SEGNALI D’AUTUNNO A RENZI

in Italia
By Nicola Guiso
Pubblicato il 2 Novembre 2014

Per il presidente Renzi lo scorso ottobre non è stato un mese propizio. Il Senato ha infatti approvato la riforma dei contratti di lavoro; con la rottura però della disciplina di partito da parte di alcuni senatori Pd nel voto di fiducia, che potrebbe avere conseguenze imprevedibili per lui segretario. Il testo, poi, dovrebbe essere approvato senza modifiche dalla Camera, al fine di evitare il deprecabile andirivieni parlamentare. Ma le intenzioni della maggioranza (sindacal-politica) della commissione lavoro di Montecitorio non lascia presagire niente di buono su questo punto. Comunque, il testo approvato in Senato è vago su questioni essenziali (a partire da come reperire le ingenti risorse finanziarie necessarie per attuare la riforma) che il governo dovrà chiarire (e non è detto quando) con decreti delegati attuativi. Sempre in ottobre, Renzi ha dovuto prendere atto della rottura sulla riforma con la Cgil (e di annesso sciopero generale indetto dalla Confederazione), un tempo “cinghia di trasmissione” del Pci nel mondo del lavoro. In più, il segretario dei metalmeccanici della Fiom-Cgil, Landini (che i comitati sindacali di base, organismi fuori dalle tre confederazioni; ciò che resta di Sinistra e libertà di Vendola e altri gruppi dell’ultrasinistra, spingono a mettersi a capo di una formazione politica alternativa al Pd) ha proclamato che al fine di impedire l’approvazione della riforma dei contratti di lavoro di Renzi la Fiom è pronta all’occupazione delle fabbriche.

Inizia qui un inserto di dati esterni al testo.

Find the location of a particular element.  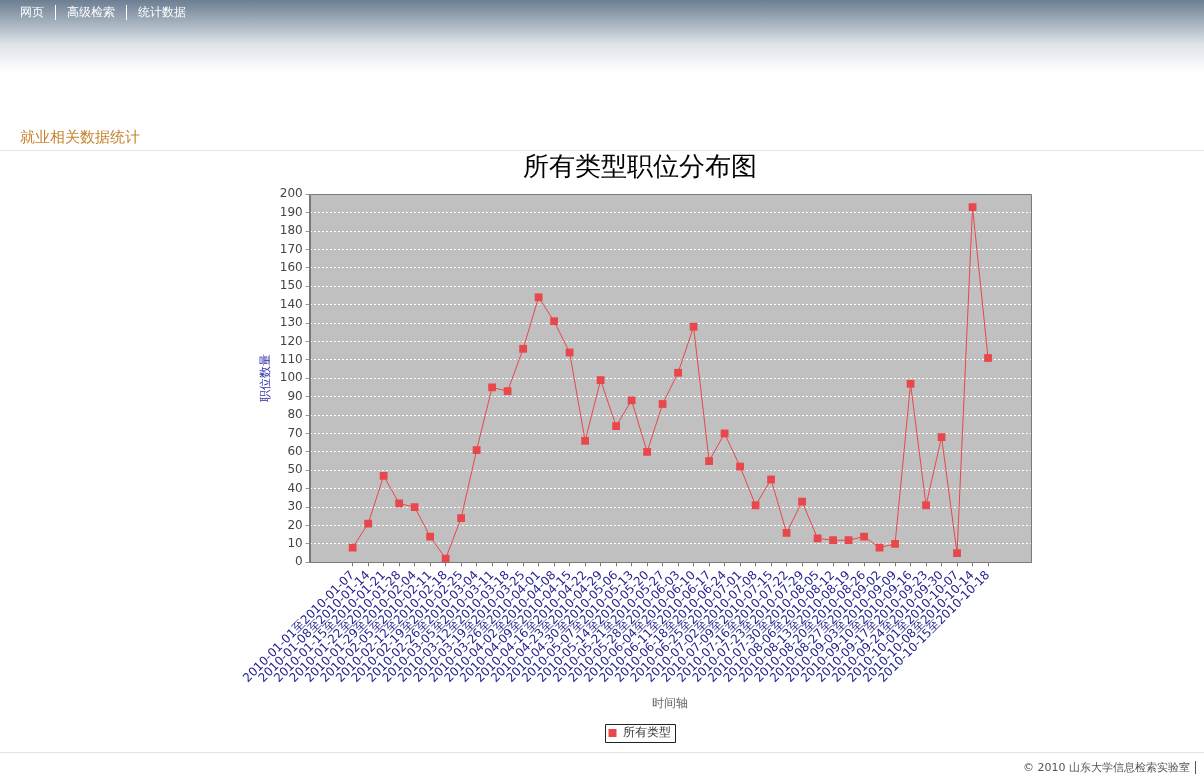

y-tick-label: 190 is located at coordinates (291, 212).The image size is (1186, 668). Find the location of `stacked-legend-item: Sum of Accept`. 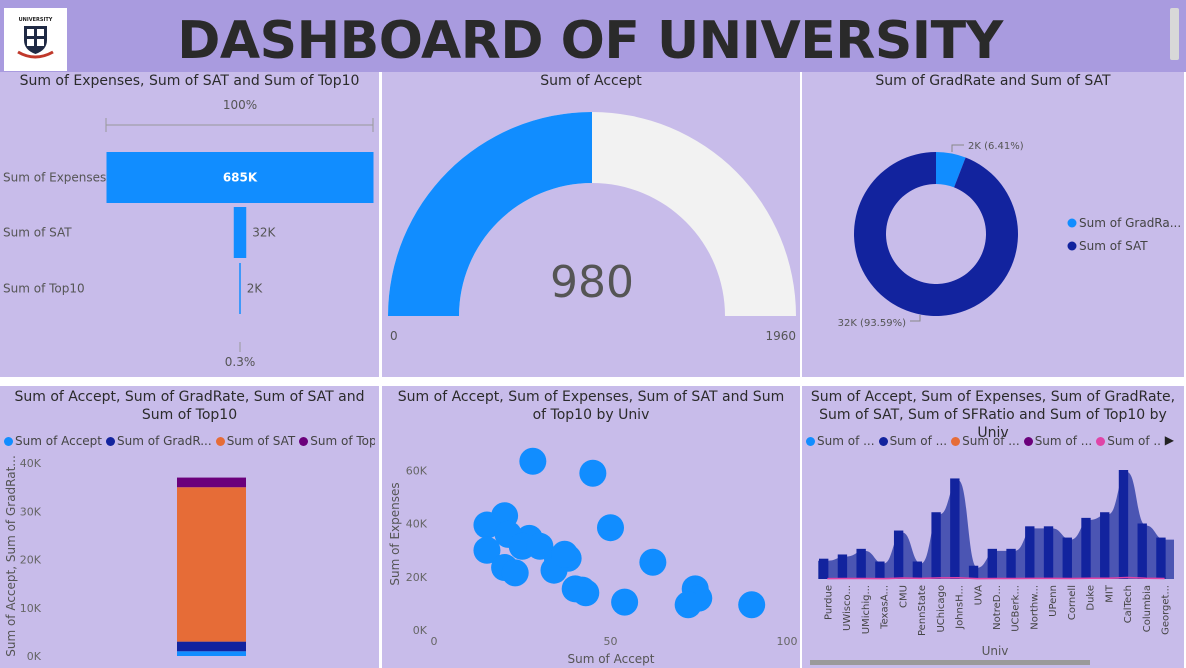

stacked-legend-item: Sum of Accept is located at coordinates (53, 441).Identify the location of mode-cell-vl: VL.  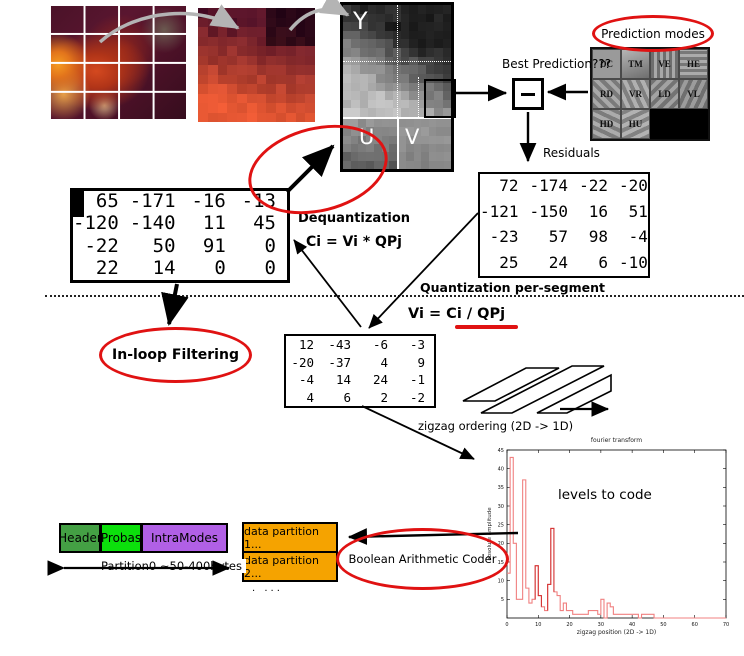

A metà mese Grillo, nella tre giorni romana, si è servito della riforma dei contratti quale eccitante per ridare slancio alle sue schiere, che da qualche tempo mandavano segnali di depressione. Ha definito l’abolizione del vecchio statuto dei lavoratori un insulto alle lotte dei padri e un ritorno allo schiavismo. Ha ribadito inoltre la decisione di usare ogni mezzo per giungere alla erogazione da parte dello stato di un “reddito di cittadinanza” per tutti i cittadini a partire dai 16 anni; cioè una adeguata retribuzione, che si lavori o no. Ha mobilitato infine i 5 Stelle a raccogliere un milione di firme per l’uscita dell’Italia dalla zona Euro; prospettato la possibilità che i parlamentari del Movimento abbandonino il parlamento, diventato una bisca e un tempio di chiacchiere; e rivolto un ambiguo appello all’esercito affinché intervenga a Genova colpita dall’alluvione.

Il disastro in quella città è stato per Renzi un colpo duro anche alla strategia mediatica, parte essenziale del suo agire da segretario di partito e da presidente del Consiglio. Sul Corriere della Sera, infatti, Giannantonio Stella ha riprodotto, testuali, gli attacchi che il Pd aveva rivolto al governo Berlusconi dopo l’alluvione che aveva devastato tre anni fa il capoluogo ligure, per il taglio dei fondi destinati a prevenire e riparare, anche a Genova, le conseguenze di calamità naturali e il dissesto del suolo. Ha poi ricordato che da allora i fondi per Genova non sono stati spesi. Nonostante due governi presieduti da Pd, e l’appartenenza allo stesso partito dei presidenti della provincia di Genova, della regione Liguria e dell’amministrazione comunale, a maggioranza assoluta Pd e con sindaco espresso da “primarie” del partito. Il fatto (ha concluso Stella) deve essere certamente attribuito alle procedure maniacali che in Italia condizionano l’uso anche di questo genere di risorse. Ma, incontestabilmente, in eguale misura, per la insipienza e i silenzi degli amministratori e dei dirigenti politici, liguri e genovesi, targati Pd.

Le prese di posizione di Landini e di Grillo confermano (lo abbiamo detto nella nota di settembre) che i più pericolosi avversari di Renzi, come per i socialdemocratici di sempre, sono a sinistra. Ciò che richiederebbe chiarezza di idee e determinazione per affrontarli in un confronto che riguardi l’uscita dell’Italia dalla crisi; e l’attuazione di una politica di modernizzazione coraggiosa delle sue strutture produttive e di protezione sociale. Ma sinora sembra che alle minacce, ai propositi e alle azioni dell’ultrasinistra Renzi abbia dato non adeguate risposte concrete, ma solo proclami, dichiarazioni e battute; da presidente del Consiglio e da segretario politico.